Fig. 4. Characterization of Bp mutant BPSS0015.

a BPSS0015 is upregulated at the protrusion stage during infection. First three boxes of each infection stage represent three biological replicates, the fourth represents the mean. b Number of plaques formed (PFU) by the BPSS0015 mutant is similar to wild-type Bp, indicating no defects in host cell invasion; however, reduced plaque diameters were observed, suggesting defects during the progression of infection (n = 3). c Rapamycin-induced (RAP) autophagy reduced the survival of both wild-type Bp and the BPSS0015 mutant (n = 3), whereas the inhibition of autophagy with 3-methyladenine (3-MA) significantly restored intracellular replication of the BPSS0015 mutant to wild-type level (n = 6). d Representative TEM images of macrophages infected with the BPSS0015 mutant show each bacterium surrounded by membrane structures.
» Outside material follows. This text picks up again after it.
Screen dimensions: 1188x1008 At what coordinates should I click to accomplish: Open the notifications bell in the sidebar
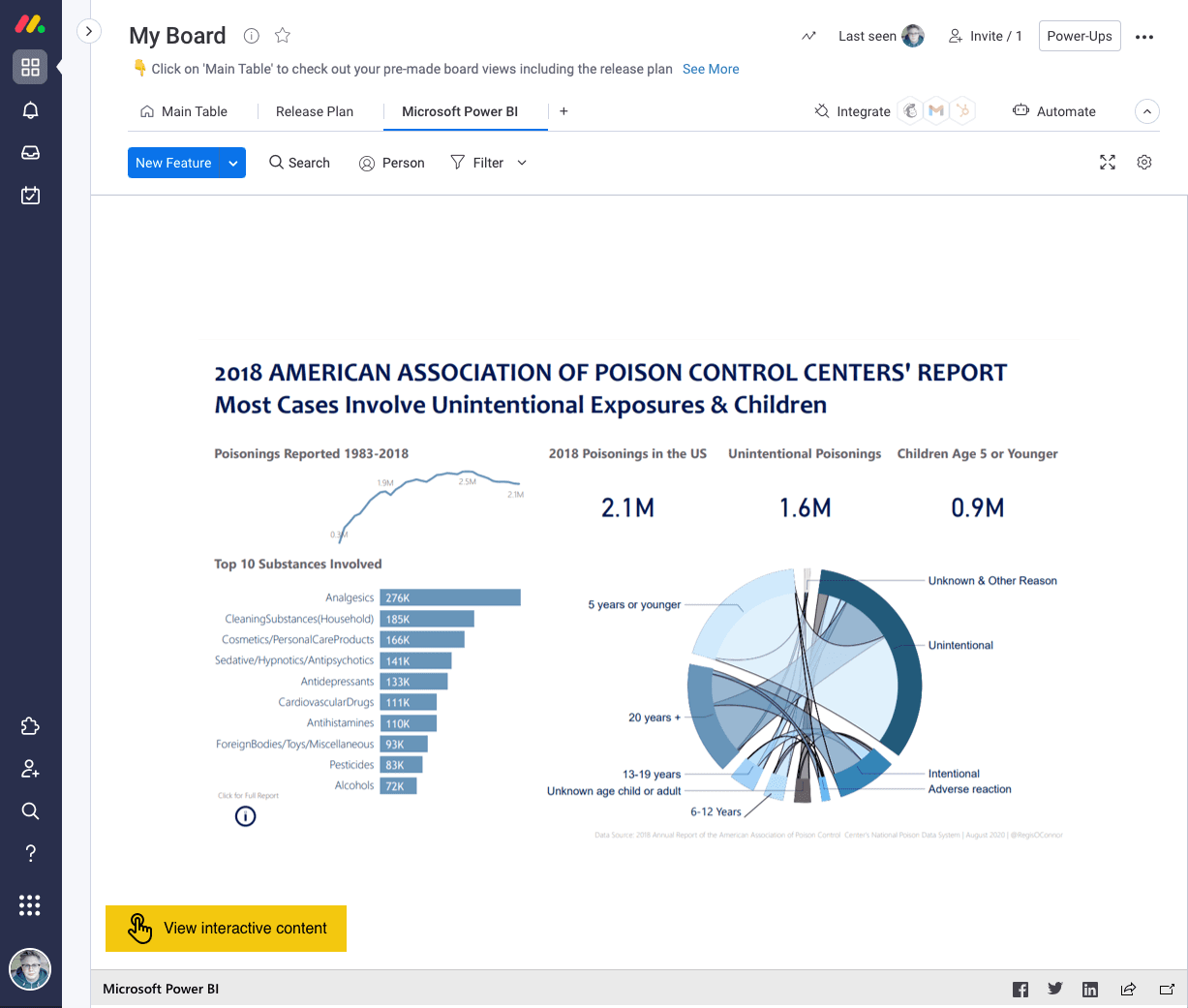click(x=30, y=109)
Scale bars = 1 μm. e Infected HEK293T cells stably expressing GFP-LC3 show co-localization of the autophagy marker, LC3 (green), with the BPSS0015 mutant (red), indicated by the white arrow, and no co-localization with wild-type Bp (red). Scale bars = 10 μm. f The BPSS0015 mutant is completely attenuated in BALB/c mice (n = 5) but bacterial burdens of surviving mice suggest that this mutant persists in vivo. Data in bar graphs represent means ± s.e.m. and analyzed via two-sided unpaired t-test. P values presented above relevant comparisons.